Looks like that would die with "subquery returned more than one row"...

[font="Times New Roman"]Erland Sommarskog, SQL Server MVP, www.sommarskog.se[/font]

ben.brugman SSChampion Points: 13369 More actions · Answer 7

Bit late 😀

I was looking for a similar question and found:DECLARE @DumbTable TABLE (cat CHAR(1), id TINYINT, rw TINYINT);

INSERT INTO @DumbTable SELECT 'A' as cat, 3 as id, 1 as rw

INSERT INTO @DumbTable SELECT 'A' as cat, 3 as id, 5 as rw

INSERT INTO @DumbTable SELECT 'A' as cat, 4 as id, 4 as rw

INSERT INTO @DumbTable SELECT 'B' as cat, 2 as id, 4 as rw

INSERT INTO @DumbTable SELECT 'C' as cat, 4 as id, 1 as rw

INSERT INTO @DumbTable SELECT 'C' as cat, 3 as id, 2 as rw

INSERT INTO @DumbTable SELECT 'C' as cat, 5 as id, 3 as rw

Code copied from previous anwser.

Solution:

--

-- Get a count of distinct id's partitioned by cat.

--

SELECT --DISTINCT -- Distinct can be switched on / off.

cat

, dense_rank() over (partition by cat order by id)

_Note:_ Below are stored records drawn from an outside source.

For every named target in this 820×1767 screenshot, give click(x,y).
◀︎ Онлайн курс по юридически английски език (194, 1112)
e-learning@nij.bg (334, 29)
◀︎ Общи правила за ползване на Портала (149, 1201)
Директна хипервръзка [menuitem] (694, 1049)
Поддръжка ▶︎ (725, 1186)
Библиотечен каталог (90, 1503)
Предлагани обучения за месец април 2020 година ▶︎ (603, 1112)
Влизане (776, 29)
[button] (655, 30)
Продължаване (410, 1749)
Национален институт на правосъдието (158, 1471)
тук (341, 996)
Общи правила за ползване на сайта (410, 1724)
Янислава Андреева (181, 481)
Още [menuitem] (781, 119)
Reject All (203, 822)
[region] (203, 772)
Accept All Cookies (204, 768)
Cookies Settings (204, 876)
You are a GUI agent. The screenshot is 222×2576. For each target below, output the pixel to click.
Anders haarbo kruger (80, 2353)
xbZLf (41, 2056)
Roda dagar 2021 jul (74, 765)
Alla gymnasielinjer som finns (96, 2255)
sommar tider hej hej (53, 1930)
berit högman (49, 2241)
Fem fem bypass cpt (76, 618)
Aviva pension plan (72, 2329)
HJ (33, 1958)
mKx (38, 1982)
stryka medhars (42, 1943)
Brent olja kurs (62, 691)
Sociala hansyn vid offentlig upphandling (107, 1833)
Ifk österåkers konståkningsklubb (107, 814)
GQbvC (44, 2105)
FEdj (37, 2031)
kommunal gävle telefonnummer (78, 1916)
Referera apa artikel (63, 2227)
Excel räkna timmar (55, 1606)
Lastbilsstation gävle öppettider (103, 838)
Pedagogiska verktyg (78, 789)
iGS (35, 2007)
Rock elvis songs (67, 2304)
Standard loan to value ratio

+ dense_rank() over (partition by cat order by id desc)

- 1 as count_distinct_id

FROM @DumbTable

dense_rank + dense_rank desc gives the position from the 'start' plus the position from the end, for a given set this gives a 'constant'. This 'constant' is one more than the number of distinct values. (For one value this is 1 + 1 - 1) For three rows with two values this gives (1 + 2 - 1 or 2 + 1 - 1)

Ben

Although the anwer is late, others searching and finding this thread might find this solution usefull.